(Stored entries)
▬▬▬▬▬▬

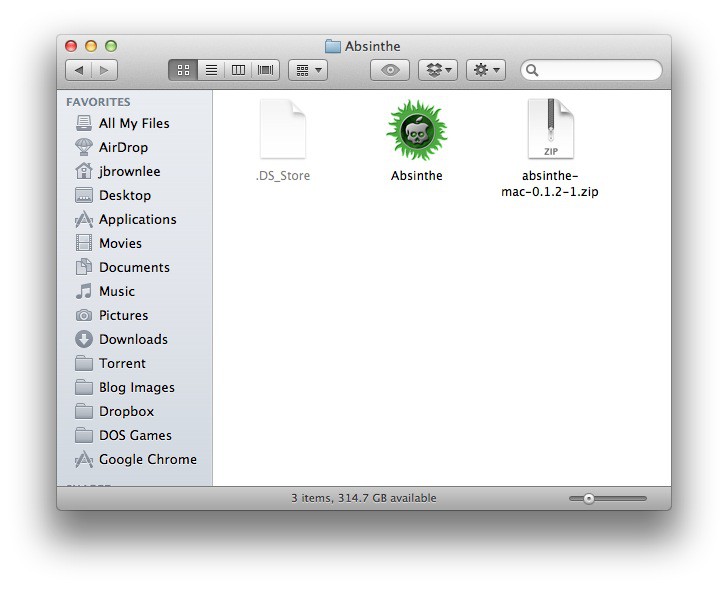Open the Action gear dropdown menu
The image size is (728, 589).
coord(486,70)
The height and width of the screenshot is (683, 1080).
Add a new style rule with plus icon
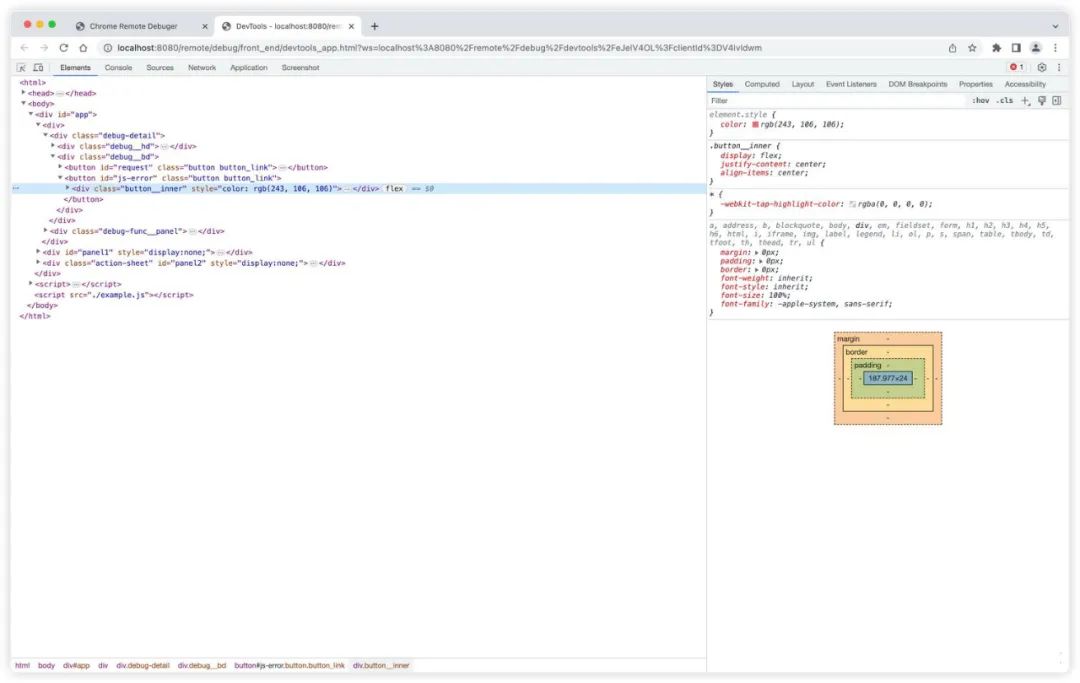(x=1025, y=100)
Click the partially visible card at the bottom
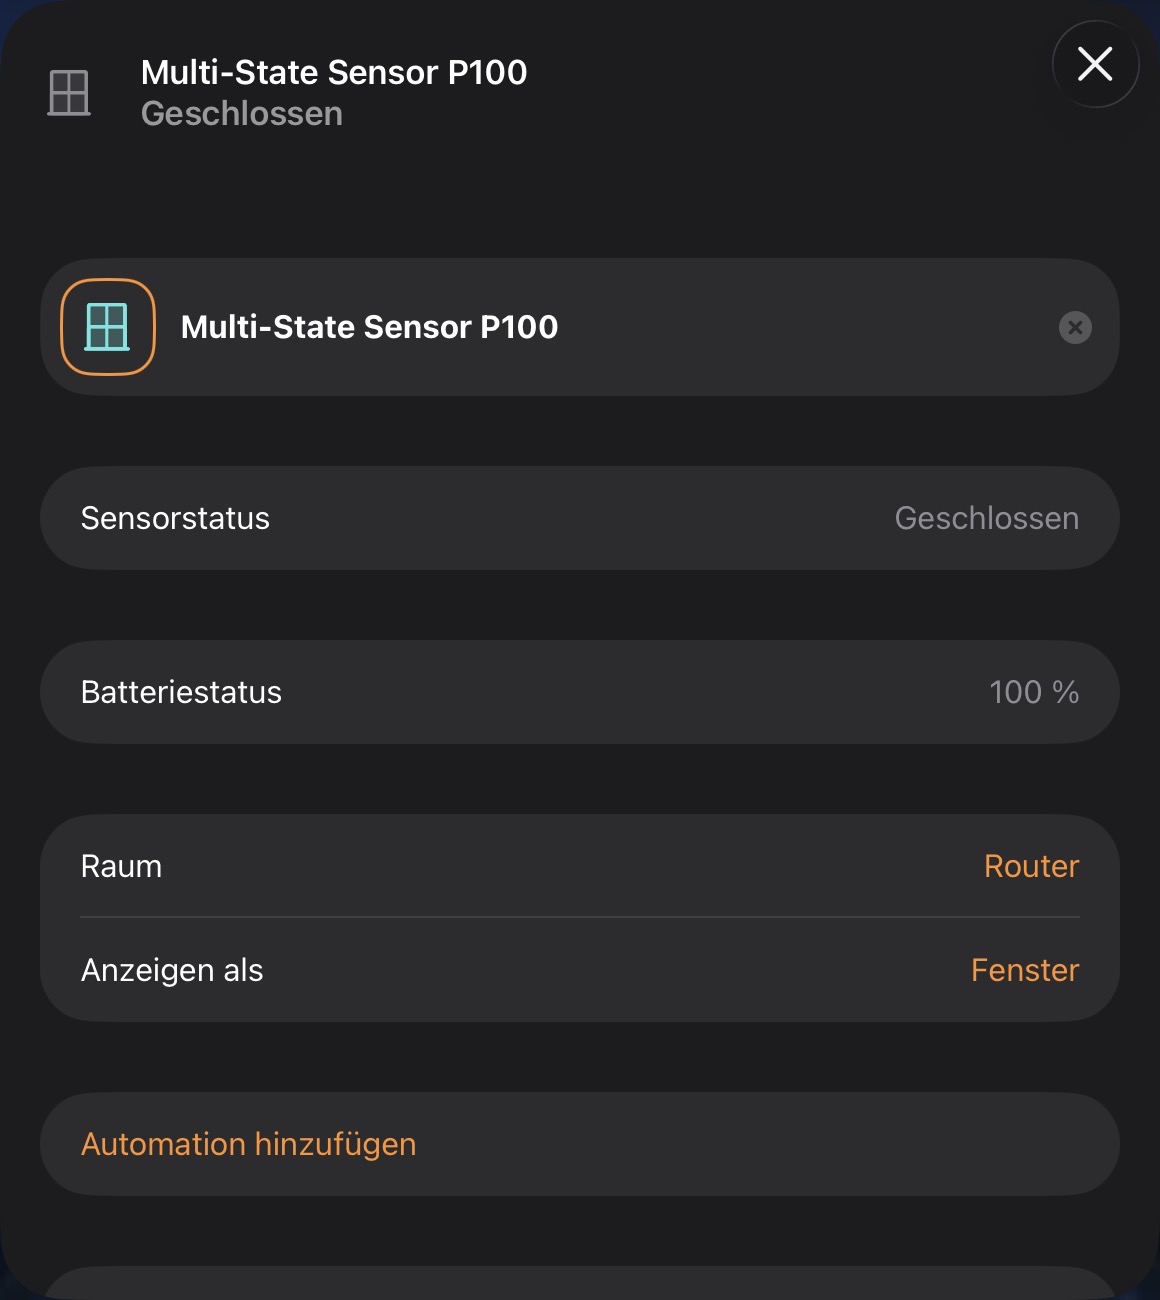This screenshot has height=1300, width=1160. tap(580, 1284)
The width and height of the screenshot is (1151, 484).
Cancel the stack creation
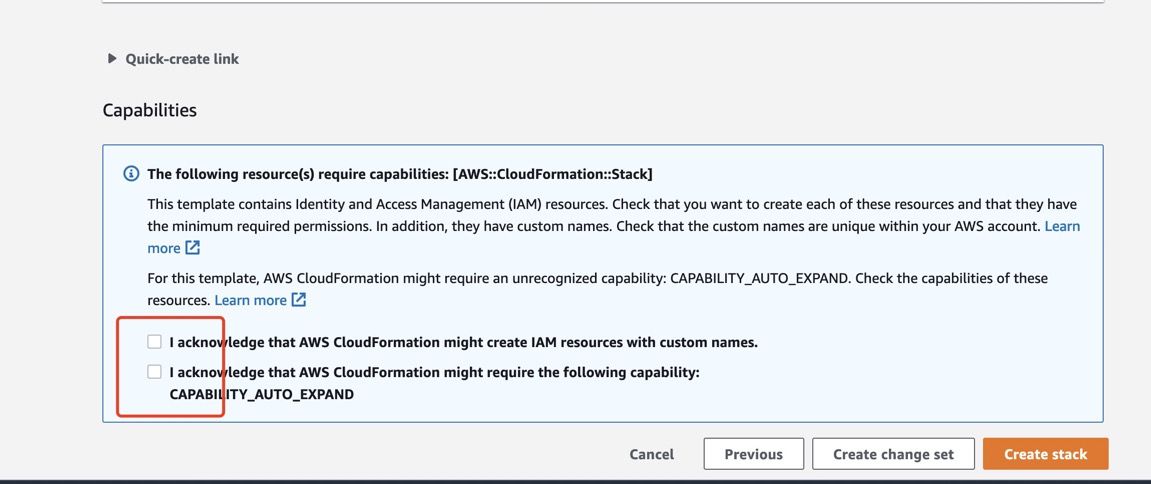click(651, 454)
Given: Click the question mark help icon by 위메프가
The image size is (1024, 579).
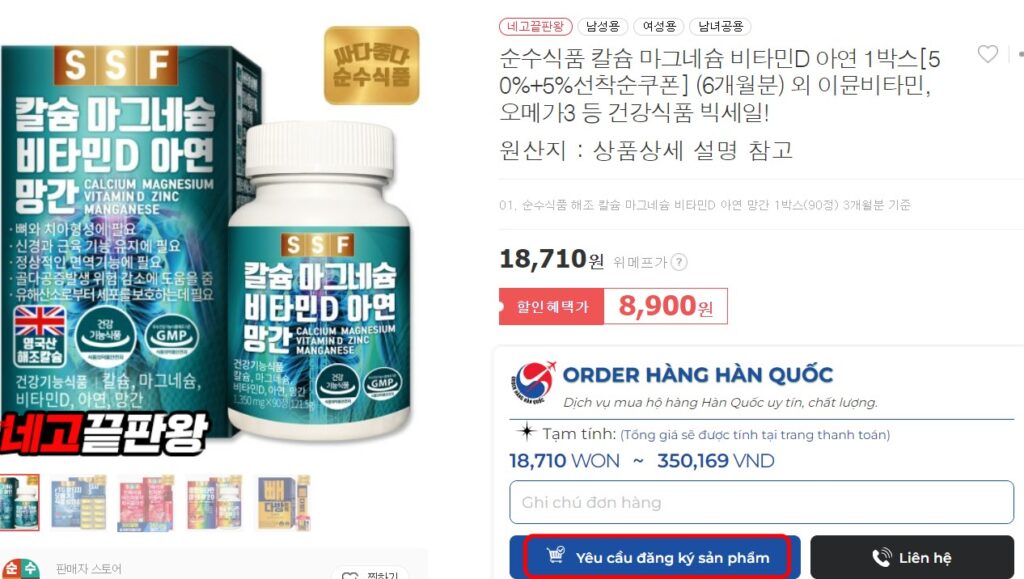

▬▬▬▬▬▬

Task to complete |
Emit the lines of the data above from the one containing "Add a new style rule with plus icon" through its final line, both endpoints included. Pictures do not belong in the output.

Result below |
Add a new style rule with plus icon
(x=1025, y=100)
Click the partially visible card at the bottom
This screenshot has height=1300, width=1160. tap(580, 1284)
The width and height of the screenshot is (1151, 484).
Cancel the stack creation
click(651, 454)
Given: Click the question mark help icon by 위메프가
The image size is (1024, 579).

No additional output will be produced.